Songs of Freedom
Try to imagine the environs: we are seated outside in a semi-circle of wooden benches, between the blending of the light of day and dusk, a campfire roaring in the center. Surrounding us is a small outcrop of trees, lights suspended across the branches. There is a small stage, more like a marked spot, where the musicians stand, a large Star of David made of twigs above their heads, also shot through with fairy lights. The setting is nothing short of magical as we usher in the evening prayers. Not traditional nor formulaic, but experiential, experimental and expansive. We are invited to focus on our breath, on the punctuation of silence among our song. We open with Elana Arian’s ‘T’filat haDerech’, the Traveler’s Prayer, led by the artist herself. The chorus is grand it its simplicity. Our voices blend in rousing ‘Amen, amen, amee-en, ame-e-en, v’imru amen.’ I feel the muscles in my body loosen; the tightness, the worry, the stress slowly melts away. My perspective is shifted. I feel love, and gratitude, hope and connectedness. The experience is positively transcendent.
What I am describing here is my time at the ‘Hava Nashira / Sing Unto God’ music conference. One hundred and twenty song leaders, musicians, cantors and rabbis gathered for four days to refresh their souls, learn new techniques, soak up new tunes and sing their lungs out. I felt like I had the VIP backstage passes to a remarkable Jewish music festival.
There was song everywhere we went. Song in the morning for Shacharit; song for Grace After Meals – the rowdy summer camp variety – after our three daily meals. Song in the evenings and in the late hours of the night. Song at the workshops and classes we took. I don’t think I’ve ever sung as much as this in my life, save perhaps the High Holiday season. And with every note, every beat, something loosened in all of us. Such is the remarkable power of song.
Song is an integral part of Judaism. In fact, it is so core to our tradition that there is no distinction between the word for ‘poem’ and the word for ‘song’: both are known as ‘shir.’ The oldest parts of the Hebrew Bible are, in fact, songs: Shirat haYam, the Song of the Sea may very well be the first Biblical text composed or committed to writing. Non-Jewish visitors are always struck by how much we sing or chant of the liturgy, even in a more traditional service. Song is woven into the B-Mitzvah experience, gifted under the wedding canopy and even accompanies our dead to their final resting place.

— Complete the following —
1: In the piece about the Hava Nashira conference, substitute "sessions" for "workshops" and write out the passage from "There was song" up to and including "power of song." with that change.
2: Please sum up the piece about the Hava Nashira conference in two sentences.

— Entries shown —
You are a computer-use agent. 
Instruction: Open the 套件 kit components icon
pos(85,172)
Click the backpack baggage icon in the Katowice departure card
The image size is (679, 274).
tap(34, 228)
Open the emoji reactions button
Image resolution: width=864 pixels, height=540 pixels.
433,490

— The answers —
1:
There was song everywhere we went. Song in the morning for Shacharit; song for Grace After Meals – the rowdy summer camp variety – after our three daily meals. Song in the evenings and in the late hours of the night. Song at the sessions and classes we took. I don’t think I’ve ever sung as much as this in my life, save perhaps the High Holiday season. And with every note, every beat, something loosened in all of us. Such is the remarkable power of song.

2: At the Hava Nashira / Sing Unto God music conference, one hundred and twenty song leaders, musicians, cantors and rabbis gathered for four days and sang at prayers, meals, workshops and late into the night, including an experimental evening service around a campfire that the writer found transcendent. Song is an integral part of Judaism: the word "shir" means both poem and song, and song accompanies Jewish life from the B-Mitzvah and the wedding canopy to the final resting place.